In April 1937, Mussolini and Hitler’s air forces, in compact with Franco’s nationalists, began a bombing campaign against the Basque city of Guernica. The city had no military defenses and few soldiers; hundreds of civilians were killed or maimed in the assault. While the Basque civilians were horrified at the senseless aggression of the fascists, the rest of the world barely noticed. Rather, it took a generation of artists to take to their typewriters and paintbrushes to communicate the fascists’ war crimes to a callous world.

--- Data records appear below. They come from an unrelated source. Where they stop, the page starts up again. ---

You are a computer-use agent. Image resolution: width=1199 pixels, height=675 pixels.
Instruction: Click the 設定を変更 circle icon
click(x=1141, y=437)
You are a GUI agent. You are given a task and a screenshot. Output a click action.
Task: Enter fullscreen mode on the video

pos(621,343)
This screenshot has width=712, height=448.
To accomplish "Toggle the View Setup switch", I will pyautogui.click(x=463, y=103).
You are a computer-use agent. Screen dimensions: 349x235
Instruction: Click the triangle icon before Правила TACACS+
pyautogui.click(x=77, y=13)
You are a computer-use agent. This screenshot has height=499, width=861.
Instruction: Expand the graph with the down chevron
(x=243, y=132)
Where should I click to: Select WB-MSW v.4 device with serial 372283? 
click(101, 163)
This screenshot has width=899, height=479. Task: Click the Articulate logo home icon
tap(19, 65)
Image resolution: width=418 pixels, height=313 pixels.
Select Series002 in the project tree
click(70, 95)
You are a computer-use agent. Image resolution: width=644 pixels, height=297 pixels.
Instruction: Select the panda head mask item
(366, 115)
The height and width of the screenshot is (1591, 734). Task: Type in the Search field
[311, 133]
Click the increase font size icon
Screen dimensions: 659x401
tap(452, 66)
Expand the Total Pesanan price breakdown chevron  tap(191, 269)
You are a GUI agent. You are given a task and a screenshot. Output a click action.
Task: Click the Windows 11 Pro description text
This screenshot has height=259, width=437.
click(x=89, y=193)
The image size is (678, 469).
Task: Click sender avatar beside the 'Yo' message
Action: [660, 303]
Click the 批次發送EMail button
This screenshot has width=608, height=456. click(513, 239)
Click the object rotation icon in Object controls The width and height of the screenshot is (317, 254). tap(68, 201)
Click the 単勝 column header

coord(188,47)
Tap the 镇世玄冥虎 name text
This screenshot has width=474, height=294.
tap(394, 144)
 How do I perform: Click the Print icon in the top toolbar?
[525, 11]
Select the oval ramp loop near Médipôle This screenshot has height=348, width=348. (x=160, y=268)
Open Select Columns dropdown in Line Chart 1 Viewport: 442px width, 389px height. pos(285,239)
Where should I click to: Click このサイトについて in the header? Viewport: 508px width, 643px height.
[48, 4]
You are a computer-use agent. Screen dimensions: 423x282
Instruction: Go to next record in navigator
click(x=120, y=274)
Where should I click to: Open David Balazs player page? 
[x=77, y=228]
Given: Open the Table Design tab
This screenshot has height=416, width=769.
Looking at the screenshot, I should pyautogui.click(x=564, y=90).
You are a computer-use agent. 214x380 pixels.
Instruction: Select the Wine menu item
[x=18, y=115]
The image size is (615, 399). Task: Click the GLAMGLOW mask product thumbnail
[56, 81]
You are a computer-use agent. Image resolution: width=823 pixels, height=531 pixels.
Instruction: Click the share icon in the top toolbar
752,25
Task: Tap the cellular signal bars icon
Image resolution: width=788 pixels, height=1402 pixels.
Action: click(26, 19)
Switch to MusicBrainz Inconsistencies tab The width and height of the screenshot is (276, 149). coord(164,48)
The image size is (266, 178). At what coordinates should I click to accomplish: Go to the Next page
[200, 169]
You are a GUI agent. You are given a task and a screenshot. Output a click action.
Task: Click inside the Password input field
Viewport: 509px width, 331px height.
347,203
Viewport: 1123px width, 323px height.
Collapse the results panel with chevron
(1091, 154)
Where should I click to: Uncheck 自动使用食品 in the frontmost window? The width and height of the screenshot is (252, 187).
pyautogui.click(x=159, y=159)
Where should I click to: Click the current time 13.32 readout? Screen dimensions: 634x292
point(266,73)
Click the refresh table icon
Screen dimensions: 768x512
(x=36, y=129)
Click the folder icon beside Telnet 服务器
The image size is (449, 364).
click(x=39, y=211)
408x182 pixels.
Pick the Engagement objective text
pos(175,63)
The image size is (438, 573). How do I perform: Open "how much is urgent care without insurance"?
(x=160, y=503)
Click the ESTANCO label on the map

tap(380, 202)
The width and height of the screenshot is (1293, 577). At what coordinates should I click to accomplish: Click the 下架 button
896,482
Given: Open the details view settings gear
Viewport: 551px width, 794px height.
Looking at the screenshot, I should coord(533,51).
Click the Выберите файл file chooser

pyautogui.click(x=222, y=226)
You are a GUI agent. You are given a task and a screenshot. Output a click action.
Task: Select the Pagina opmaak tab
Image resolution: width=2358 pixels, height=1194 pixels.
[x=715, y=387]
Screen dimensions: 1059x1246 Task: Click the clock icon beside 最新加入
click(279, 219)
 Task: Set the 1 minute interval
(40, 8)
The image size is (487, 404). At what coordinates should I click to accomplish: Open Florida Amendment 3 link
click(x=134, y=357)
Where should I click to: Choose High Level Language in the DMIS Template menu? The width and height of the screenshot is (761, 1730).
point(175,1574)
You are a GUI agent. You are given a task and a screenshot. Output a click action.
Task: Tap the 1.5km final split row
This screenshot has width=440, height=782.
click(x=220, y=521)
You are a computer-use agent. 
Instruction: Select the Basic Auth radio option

One of these artist happened to be the Spaniard Pablo Picasso, who was living and painting five hundred miles northeast, in Paris. His response was to paint “Guernica,” perhaps his most famous canvas, an abstract depiction of the agonizing death of Guernican civilians under the wrath of the bombers. So powerful and illustrative was the painting that it is rumored to have prompted a Nazi officer to arrive at Picasso’s doorstep in Paris and ask, “Did you paint this?” To which he responded, “No. You did.”
The East (2013) Directed by Zal Batmangli
Scott Free Productions/Fox Searchlight Pictures
Fictional depictions of radicalism usually take one of two tacks. First, there’s the absurdist bent, as seen in The Monkey-Wrench Gang and Fight Club. In these tales, radicalism exists within a bubble, its practitioners iconoclastic and mad and their activities largely harmless. Even acts of extreme violence—the bombings of financial skyscrapers in Fight Club, for instance—play out as thrilling, brilliant acts, rife with revolutionary symbolism.